Opponents say the proposal is inhumane.
The prison population is continuing to swell, with 700 added to the muster this year, and tougher sentencing is worsening the problem.
Measures such as double-bunking are being implemented.
"We will not have the capacity by the beginning of next year to house all the prisoners that we will have," Collins said.
She has asked the Corrections Department to consider the proposal, which she described as "a great idea" and "a lot better than being locked up all day in a cell".
The container cells would "be spartan but humane and clean" and prisoners could help build them.
"We're quite keen to have prisoners learning useful construction skills and helping to build their own environment."
Rethinking Crime and Punishment director Kim Workman told the newspaper the idea of putting prisoners in containers was inhumane.

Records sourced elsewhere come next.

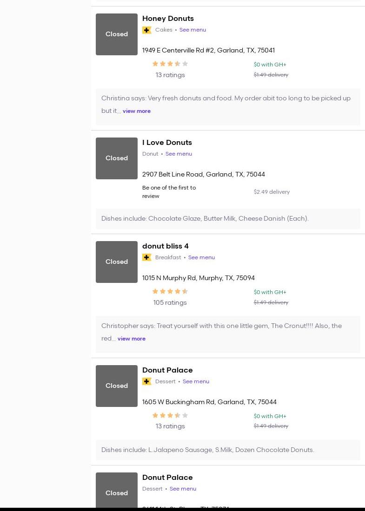Click the Closed thumbnail for donut bliss 4
365x511 pixels.
click(117, 262)
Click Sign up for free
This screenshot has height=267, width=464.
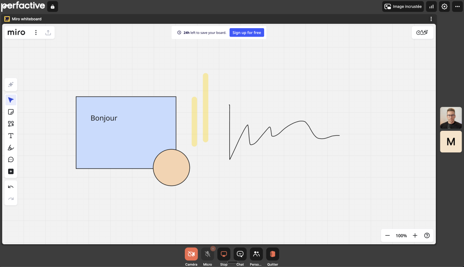point(247,33)
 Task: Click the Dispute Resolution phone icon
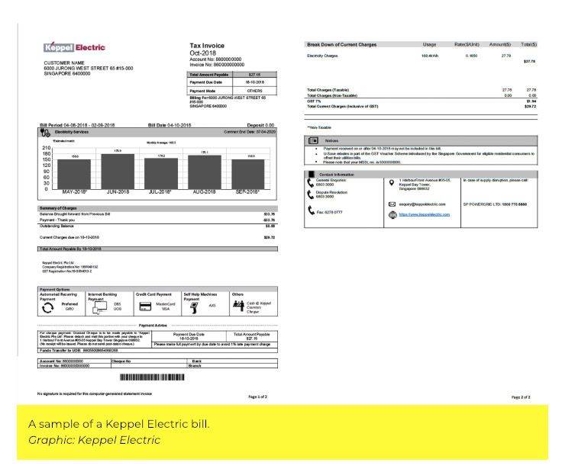[x=310, y=195]
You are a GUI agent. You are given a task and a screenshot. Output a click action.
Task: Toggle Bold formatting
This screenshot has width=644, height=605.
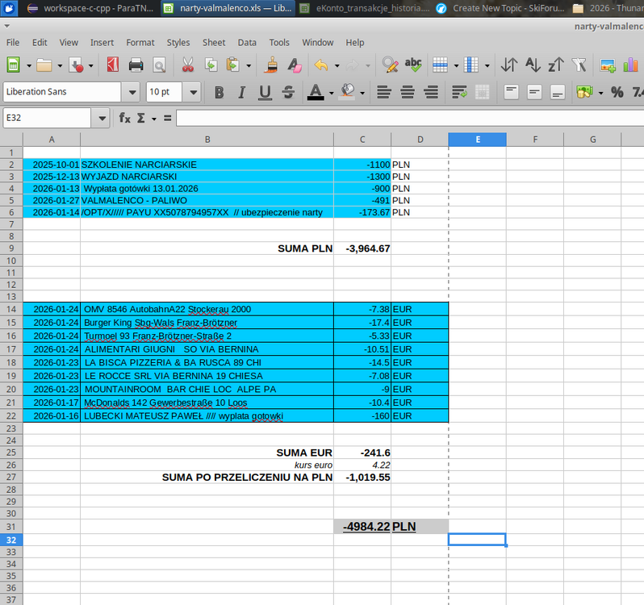(x=219, y=93)
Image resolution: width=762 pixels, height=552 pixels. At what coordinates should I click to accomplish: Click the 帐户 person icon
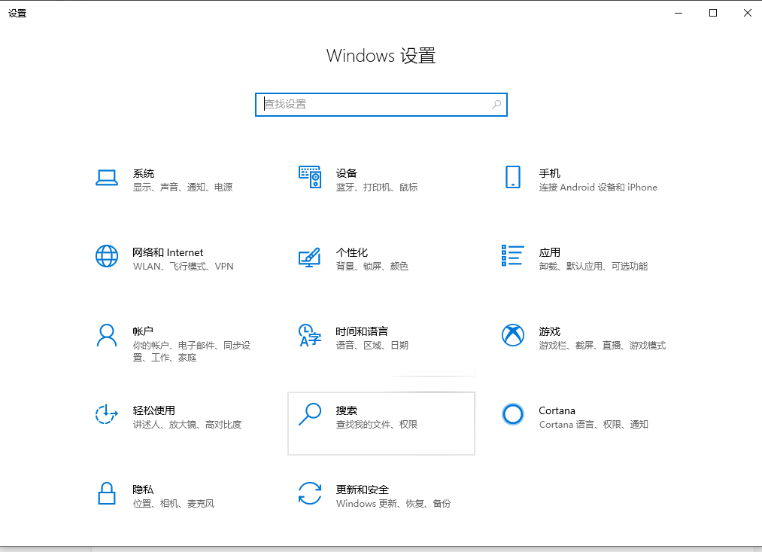click(x=107, y=336)
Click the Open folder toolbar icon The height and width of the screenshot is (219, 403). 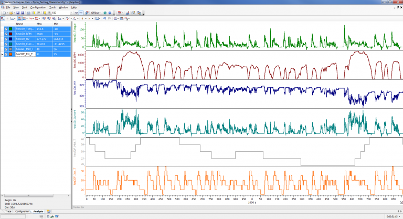click(x=12, y=13)
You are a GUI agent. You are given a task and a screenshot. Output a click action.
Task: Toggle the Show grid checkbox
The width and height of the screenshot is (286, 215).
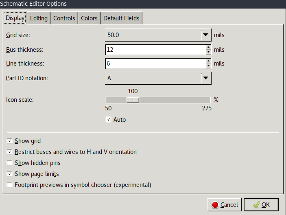pos(10,141)
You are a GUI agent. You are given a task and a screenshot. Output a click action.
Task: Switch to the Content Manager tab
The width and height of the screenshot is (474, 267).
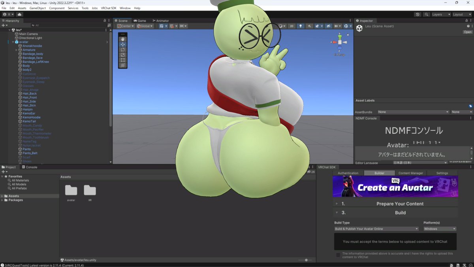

"This is likely to create a considerable backlash. I think they are going one step too far with the idea of housing prisoners in containers," he said.
"I think it's a major breach of human rights and a contravention of the United Nations minimum rules for accommodating prisoners."
Prisoners could be asked to work but making their own cells was similar to asking a person on death row to build their gallows, he said.
"You can imagine how they would feel, building these atrocities and then being expected to live in them you might get a very negative reaction from prisoners.
"I think she is on the verge of creating a situation where there will be major riots and people will die."
Collins said the containers would provide a better standard of housing than some of the country's older prisons such as Auckland's Mt Eden and Wellington's Mt Crawford.
Using containers would mean prisoners did not have to be moved so far from families and it would mean less transporting of prisoners.
In crowded prisons, containers could be set up on adjacent areas.
"The previous government did not actually build enough space and bunks basically, and we've been left with this to deal with," Collins said.
The cost of building accommodation to the standard of the new Spring Hill prison in Meremere, south of Auckland, works out at about $643,000 per bed.
Using shipping containers, the cost is an estimated $380,000 per bed.